**Do this:**
Please edit the listing from the line with "Click the left arrow of frame scrollbar" up to and including the line with "Action: 1305,661", replacing "search magnifier icon" with "magnifying glass icon" and leaving everything else unchanged. Return only those lines.

**Provided information:**
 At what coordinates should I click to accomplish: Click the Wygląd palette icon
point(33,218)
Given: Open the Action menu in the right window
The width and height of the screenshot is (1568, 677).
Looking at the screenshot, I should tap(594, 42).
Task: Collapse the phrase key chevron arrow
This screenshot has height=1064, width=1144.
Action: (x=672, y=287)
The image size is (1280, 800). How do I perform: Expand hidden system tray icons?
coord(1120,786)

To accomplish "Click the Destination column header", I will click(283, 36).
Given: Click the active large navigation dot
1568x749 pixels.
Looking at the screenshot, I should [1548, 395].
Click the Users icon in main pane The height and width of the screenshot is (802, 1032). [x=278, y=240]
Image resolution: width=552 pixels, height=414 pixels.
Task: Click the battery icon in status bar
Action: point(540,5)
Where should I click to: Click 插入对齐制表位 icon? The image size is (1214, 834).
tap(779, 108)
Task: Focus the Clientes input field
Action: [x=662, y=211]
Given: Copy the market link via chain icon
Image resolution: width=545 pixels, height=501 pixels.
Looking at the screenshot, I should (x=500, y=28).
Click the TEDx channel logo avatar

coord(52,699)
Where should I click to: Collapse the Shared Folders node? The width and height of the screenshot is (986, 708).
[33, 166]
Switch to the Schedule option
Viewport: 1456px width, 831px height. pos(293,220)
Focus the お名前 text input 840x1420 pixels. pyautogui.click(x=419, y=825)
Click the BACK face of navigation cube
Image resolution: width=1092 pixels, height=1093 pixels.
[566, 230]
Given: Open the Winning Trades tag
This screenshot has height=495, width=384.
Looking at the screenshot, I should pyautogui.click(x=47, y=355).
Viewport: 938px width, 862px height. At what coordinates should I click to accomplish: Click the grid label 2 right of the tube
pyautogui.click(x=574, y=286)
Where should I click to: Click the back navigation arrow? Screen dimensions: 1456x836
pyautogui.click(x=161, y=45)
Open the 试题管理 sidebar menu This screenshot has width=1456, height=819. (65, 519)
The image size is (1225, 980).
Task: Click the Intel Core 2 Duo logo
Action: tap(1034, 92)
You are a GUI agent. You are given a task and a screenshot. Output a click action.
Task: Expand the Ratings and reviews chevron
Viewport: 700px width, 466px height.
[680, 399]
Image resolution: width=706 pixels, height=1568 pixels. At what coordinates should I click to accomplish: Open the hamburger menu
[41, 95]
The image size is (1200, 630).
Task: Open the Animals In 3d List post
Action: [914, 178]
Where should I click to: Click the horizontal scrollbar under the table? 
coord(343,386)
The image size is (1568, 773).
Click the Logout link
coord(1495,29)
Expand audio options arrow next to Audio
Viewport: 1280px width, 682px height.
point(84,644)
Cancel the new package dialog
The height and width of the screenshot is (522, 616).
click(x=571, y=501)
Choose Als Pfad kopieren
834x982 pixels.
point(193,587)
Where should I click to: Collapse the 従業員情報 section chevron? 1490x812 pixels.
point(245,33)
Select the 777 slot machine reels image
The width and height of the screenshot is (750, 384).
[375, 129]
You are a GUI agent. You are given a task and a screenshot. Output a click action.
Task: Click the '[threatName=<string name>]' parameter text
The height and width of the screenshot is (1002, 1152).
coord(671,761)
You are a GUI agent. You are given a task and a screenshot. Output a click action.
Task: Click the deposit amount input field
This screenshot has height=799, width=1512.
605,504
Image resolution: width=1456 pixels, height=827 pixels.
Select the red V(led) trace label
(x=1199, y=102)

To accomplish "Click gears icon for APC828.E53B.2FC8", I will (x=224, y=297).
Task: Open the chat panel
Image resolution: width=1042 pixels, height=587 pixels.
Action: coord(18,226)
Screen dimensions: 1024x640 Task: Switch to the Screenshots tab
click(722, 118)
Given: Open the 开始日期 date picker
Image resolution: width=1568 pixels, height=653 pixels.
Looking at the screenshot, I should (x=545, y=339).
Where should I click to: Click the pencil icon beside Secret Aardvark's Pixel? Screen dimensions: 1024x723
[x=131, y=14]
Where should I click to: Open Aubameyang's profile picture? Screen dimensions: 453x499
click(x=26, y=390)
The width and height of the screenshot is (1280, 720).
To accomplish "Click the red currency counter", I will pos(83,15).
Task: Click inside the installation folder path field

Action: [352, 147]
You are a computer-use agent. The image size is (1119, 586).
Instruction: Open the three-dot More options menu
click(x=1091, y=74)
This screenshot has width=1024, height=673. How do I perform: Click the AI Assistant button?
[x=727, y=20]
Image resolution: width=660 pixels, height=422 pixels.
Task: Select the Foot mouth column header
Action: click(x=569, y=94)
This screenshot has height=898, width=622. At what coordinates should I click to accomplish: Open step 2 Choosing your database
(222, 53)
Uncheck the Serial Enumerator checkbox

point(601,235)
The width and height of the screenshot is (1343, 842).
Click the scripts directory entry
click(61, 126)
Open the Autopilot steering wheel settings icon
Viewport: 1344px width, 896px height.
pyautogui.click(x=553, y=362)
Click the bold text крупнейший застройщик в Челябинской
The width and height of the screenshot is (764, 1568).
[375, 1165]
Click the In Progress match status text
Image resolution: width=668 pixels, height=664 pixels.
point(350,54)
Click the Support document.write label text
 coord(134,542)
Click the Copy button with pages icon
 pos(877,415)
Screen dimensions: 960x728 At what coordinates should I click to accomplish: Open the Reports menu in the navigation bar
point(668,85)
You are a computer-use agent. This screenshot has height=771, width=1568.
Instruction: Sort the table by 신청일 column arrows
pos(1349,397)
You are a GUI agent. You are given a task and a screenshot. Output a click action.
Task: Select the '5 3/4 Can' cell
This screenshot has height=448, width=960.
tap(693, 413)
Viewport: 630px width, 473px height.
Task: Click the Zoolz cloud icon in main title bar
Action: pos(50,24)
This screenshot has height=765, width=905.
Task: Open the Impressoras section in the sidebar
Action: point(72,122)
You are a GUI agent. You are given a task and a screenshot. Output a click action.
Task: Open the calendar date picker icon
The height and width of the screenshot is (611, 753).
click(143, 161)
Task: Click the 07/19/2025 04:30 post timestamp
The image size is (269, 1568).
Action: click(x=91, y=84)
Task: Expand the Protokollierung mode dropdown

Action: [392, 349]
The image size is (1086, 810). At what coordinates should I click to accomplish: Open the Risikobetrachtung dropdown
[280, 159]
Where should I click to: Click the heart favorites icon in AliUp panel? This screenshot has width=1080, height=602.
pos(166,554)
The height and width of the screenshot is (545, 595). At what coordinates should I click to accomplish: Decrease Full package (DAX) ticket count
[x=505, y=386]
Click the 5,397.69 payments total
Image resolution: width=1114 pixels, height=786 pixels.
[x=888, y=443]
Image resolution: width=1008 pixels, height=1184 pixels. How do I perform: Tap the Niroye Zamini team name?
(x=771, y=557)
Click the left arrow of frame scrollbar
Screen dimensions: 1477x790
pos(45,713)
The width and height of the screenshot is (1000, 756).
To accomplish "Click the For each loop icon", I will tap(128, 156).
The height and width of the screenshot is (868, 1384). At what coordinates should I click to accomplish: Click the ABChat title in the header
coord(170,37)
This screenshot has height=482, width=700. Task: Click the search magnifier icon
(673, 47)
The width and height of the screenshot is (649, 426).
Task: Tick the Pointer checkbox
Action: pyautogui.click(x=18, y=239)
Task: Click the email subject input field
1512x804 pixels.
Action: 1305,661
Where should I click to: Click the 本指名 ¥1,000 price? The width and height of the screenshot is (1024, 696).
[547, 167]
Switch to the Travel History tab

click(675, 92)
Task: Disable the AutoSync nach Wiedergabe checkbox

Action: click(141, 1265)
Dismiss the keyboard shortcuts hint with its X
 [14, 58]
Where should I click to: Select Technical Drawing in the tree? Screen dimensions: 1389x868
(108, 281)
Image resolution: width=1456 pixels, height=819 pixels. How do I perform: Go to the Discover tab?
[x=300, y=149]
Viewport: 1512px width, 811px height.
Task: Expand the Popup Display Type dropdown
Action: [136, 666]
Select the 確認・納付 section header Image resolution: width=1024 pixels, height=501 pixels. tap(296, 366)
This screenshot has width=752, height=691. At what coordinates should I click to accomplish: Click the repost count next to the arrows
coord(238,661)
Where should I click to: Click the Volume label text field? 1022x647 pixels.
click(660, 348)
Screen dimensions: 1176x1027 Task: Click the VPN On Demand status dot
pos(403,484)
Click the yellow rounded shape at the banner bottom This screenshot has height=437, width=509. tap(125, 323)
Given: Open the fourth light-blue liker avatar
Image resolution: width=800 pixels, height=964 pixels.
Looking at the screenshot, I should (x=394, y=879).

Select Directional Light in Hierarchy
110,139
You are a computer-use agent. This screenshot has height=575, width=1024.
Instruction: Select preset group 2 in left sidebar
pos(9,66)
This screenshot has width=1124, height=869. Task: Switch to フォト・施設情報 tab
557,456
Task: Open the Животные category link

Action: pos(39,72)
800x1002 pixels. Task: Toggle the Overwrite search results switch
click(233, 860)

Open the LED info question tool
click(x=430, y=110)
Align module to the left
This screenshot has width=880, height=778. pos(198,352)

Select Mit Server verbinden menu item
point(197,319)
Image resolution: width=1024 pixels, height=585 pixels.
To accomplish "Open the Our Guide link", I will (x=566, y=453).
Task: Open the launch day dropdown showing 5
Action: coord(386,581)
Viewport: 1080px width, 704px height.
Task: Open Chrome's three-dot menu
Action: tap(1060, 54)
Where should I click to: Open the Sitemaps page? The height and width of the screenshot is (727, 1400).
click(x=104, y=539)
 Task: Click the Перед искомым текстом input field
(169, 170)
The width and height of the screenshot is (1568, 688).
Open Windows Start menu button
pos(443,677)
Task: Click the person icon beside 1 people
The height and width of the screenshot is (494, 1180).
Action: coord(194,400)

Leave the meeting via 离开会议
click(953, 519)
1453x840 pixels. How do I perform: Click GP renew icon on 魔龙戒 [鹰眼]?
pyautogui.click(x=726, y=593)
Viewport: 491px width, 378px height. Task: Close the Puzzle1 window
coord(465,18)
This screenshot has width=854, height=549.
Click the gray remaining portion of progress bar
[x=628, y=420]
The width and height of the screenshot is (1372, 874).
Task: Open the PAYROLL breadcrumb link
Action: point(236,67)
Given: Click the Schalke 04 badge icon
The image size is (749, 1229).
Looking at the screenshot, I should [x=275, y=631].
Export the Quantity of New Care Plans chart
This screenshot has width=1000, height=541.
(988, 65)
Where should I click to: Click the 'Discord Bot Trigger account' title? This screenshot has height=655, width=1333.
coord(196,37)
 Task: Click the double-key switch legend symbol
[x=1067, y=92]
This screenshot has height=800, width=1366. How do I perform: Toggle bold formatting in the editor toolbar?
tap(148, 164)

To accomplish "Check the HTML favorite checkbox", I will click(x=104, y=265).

**Task response:**
Click the left arrow of frame scrollbar
Screen dimensions: 1477x790
pos(45,713)
The width and height of the screenshot is (1000, 756).
To accomplish "Click the For each loop icon", I will tap(128, 156).
The height and width of the screenshot is (868, 1384). At what coordinates should I click to accomplish: Click the ABChat title in the header
coord(170,37)
This screenshot has height=482, width=700. Task: Click the magnifying glass icon
(673, 47)
The width and height of the screenshot is (649, 426).
Task: Tick the Pointer checkbox
Action: pyautogui.click(x=18, y=239)
Task: Click the email subject input field
1512x804 pixels.
Action: 1305,661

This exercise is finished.